*READING TEXT:*
****

Uncovering how breast cancer recruits healthy cells to grow and spread
Cancer types:
Breast cancer
Project period:
–
Research institute:
University of South Australia
Award amount:
£218,924
Location:
Australia
Dr Michael Samuel and his team are studying how breast tumours recruit healthy cells that help the cancer grow and spread to other parts of the body. They hope that understanding how those cells work together will reveal new ways to stop breast cancer progressing.
Hope for the future
Breast cancer is the most common cancer in women in the world. In 2020, almost 685,000 women died of breast cancer around the world. When breast cancer has spread to other parts of the body, it becomes very difficult to treat and sadly there is currently no cure for breast cancer once this happens.
Breast tumours are able to recruit healthy cells that help it grow and spread. Dr Samuel and his team have been studying how breast tumours affect the tissues and cells around them. The researchers now aim to understand how those healthy cells are recruited, in the hope of finding new therapeutic targets to stop breast cancer progressing.
Meet the scientist
Dr Michael Samuel has been interested in science since he was young, having first been inspired by his grandfather who taught him all about glass lenses and light. He now uses advanced microscopy techniques in his work as a cancer biologist. Outside of the lab, Dr Samuel enjoys playing music – he plays the piano, violin, and the organ!
The science
Breast tumours recruit healthy cells, called fibroblasts, that help the tumour grow and the cancer to spread to other parts of the body. Previous research by Dr Samuel and his team identified that a protein in cancer cells, called ROCK, drives progression of the disease by recruiting fibroblasts to the tumour. They have also discovered that the “stiffness” of the environment around the tumour is controlled by the ROCK protein, and this can contribute to tumour progression. In addition, most breast cancers that progress and spread around the body seem to have a lot of ROCK protein.
The researchers now aim to understand how the ROCK protein interacts with the “stiffness” of the tumour to help it grow and spread. They will use a mouse model of breast cancer to test whether blocking this interaction with antibodies can prevent breast cancer progression. If successful, the team hopes that their findings could be investigated further as drug targets to treat the growth and spread of breast cancer.

****

*RECORDED INFORMATION:*
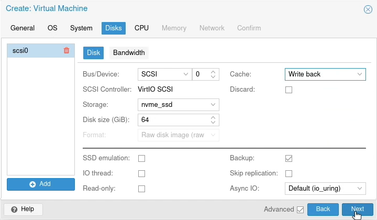Close the Create Virtual Machine dialog
377x220 pixels.
pyautogui.click(x=368, y=9)
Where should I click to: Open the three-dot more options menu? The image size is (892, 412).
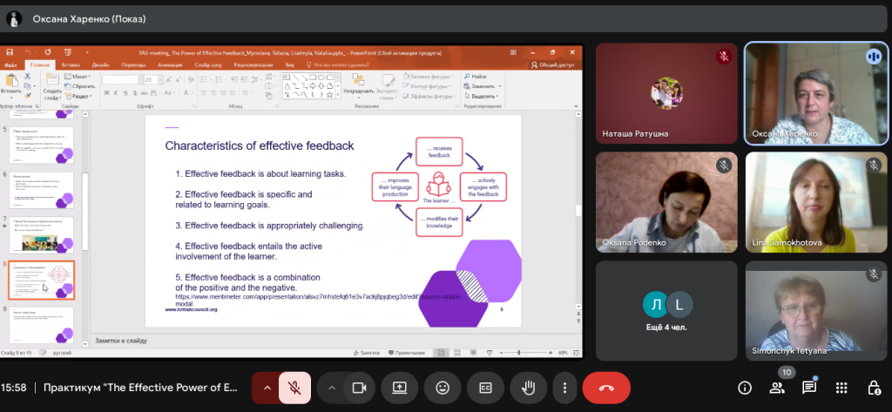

****

*ACTIVITY:* Reproduce the breast cancer research text word for word from "Breast tumours are" to "targets to stop breast cancer progressing.".

*EXERCISE RESPONSE:*
Breast tumours are able to recruit healthy cells that help it grow and spread. Dr Samuel and his team have been studying how breast tumours affect the tissues and cells around them. The researchers now aim to understand how those healthy cells are recruited, in the hope of finding new therapeutic targets to stop breast cancer progressing.